Um desafio importante é a recuperação de pequenos materiais recicláveis que geralmente compõem parte de um item grande e do qual a remoção e a separação podem consumir muito tempo das empresas e dos consumidores ou simplesmente não é algo que eles estejam dispostos a fazer.

Isso cria um cruzamento claro entre a atividade do consumidor e a tecnologia, onde meios inovadores de reconhecer material reciclável e a separação podem ajudar a minimizar a quantidade de material reciclável que está sendo colocado no lixo.

Orientando a jornada do cliente

O trabalho está ocorrendo, portanto, em toda a jornada do cliente, da embalagem ao descarte de resíduos e à educação das pessoas sobre como usar três tipos de lixeiras em suas casas, uma para materiais recicláveis, outra para lixo orgânico e a última para realmente o que é lixo, que então irá para o aterro.

A jornada está longe de ser concluída, com 20 aterros sanitários sendo construídos no Peru em 2015 para dar conta da demanda, mas a proporção de pessoas que reciclam continua a crescer e maior cooperação entre o governo e os municípios continua atacando o problema.

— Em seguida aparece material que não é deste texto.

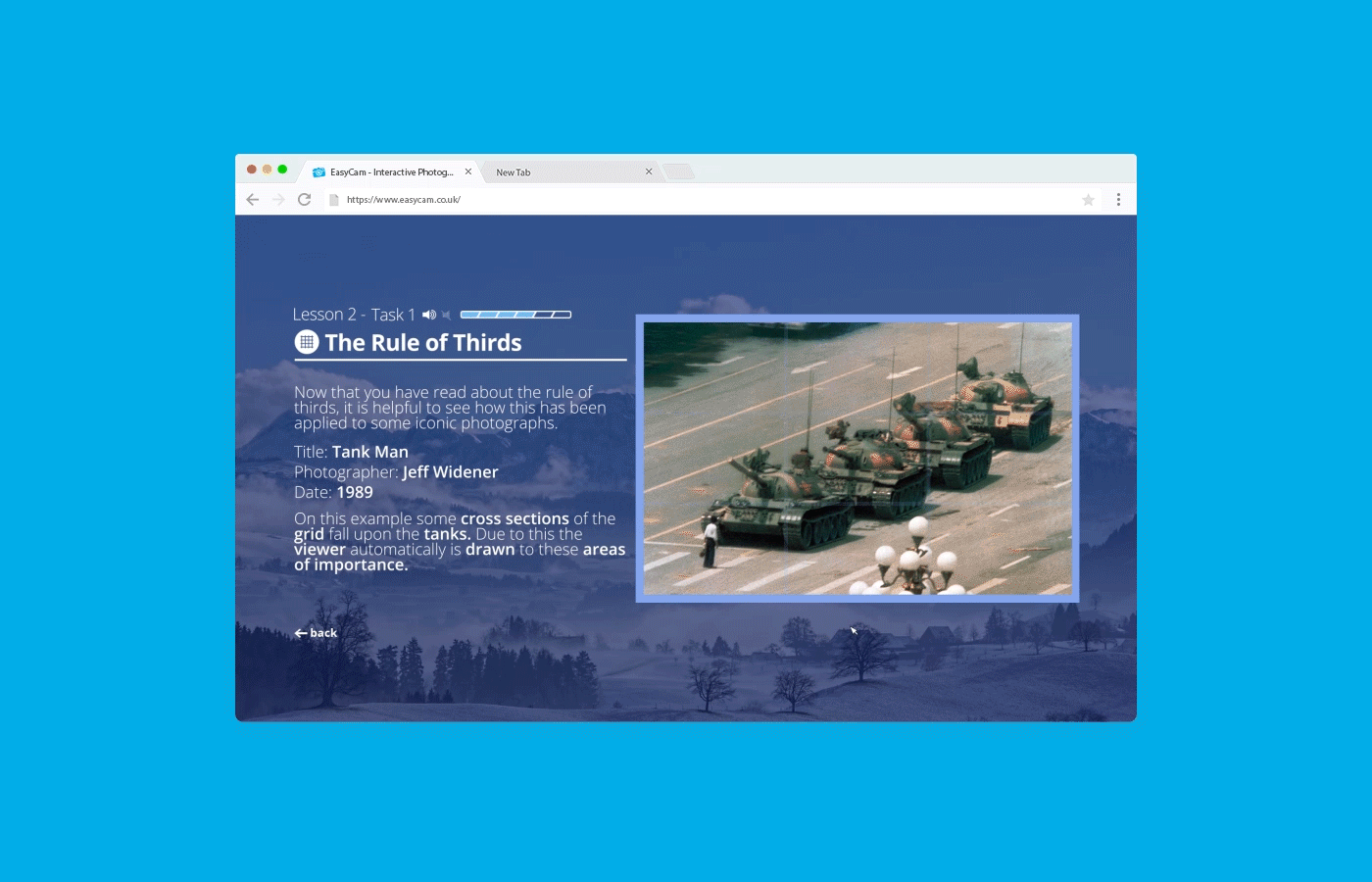Click the Tank Man photograph
The width and height of the screenshot is (1372, 882).
[858, 458]

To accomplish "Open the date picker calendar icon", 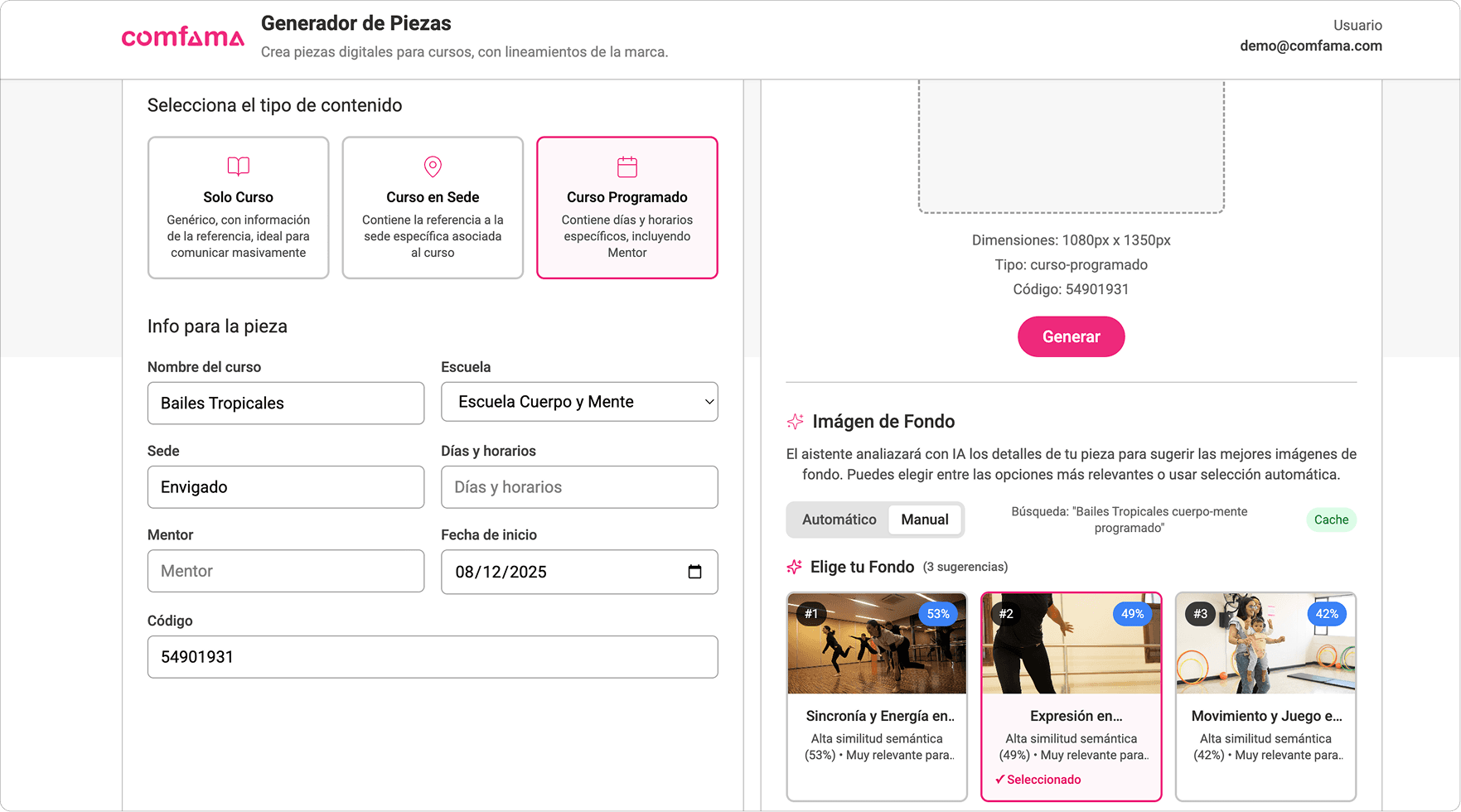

Karla Bolanos, coordenadora nacional do programa de reciclagem do Peru, diz que a atividade e os modelos de reciclagem do Peru devem agir como um exemplo para o resto da América do Sul de que muito pode ser alcançado em curto prazo, se os países se comprometerem a abraçar a reciclagem.

Espera-se que, seguindo o exemplo, a região possa contribuir com a reciclagem global e garantir que os mercados emergentes estejam complementando o trabalho realizado em países em que a disseminação reciclagem seja prevalente.

Depois de trabalhar por vários anos nessa região, a TOMRA tem observado essa tendência de perto e, particularmente, no Peru, onde nossa base de clientes continua a crescer. Entre eles estão importantes participantes de seus segmentos, cujo trabalho é ajudar a fomentar e a gerar a adoção e a educação sobre reciclagem em torno do problema.

A educação ainda é uma das ferramentas mais eficientes para ampliar a reciclagem, particularmente em mercados emergentes através da divulgação dos benefícios e das oportunidades disponíveis, a adoção e a implementação da reciclagem continuarão a crescer.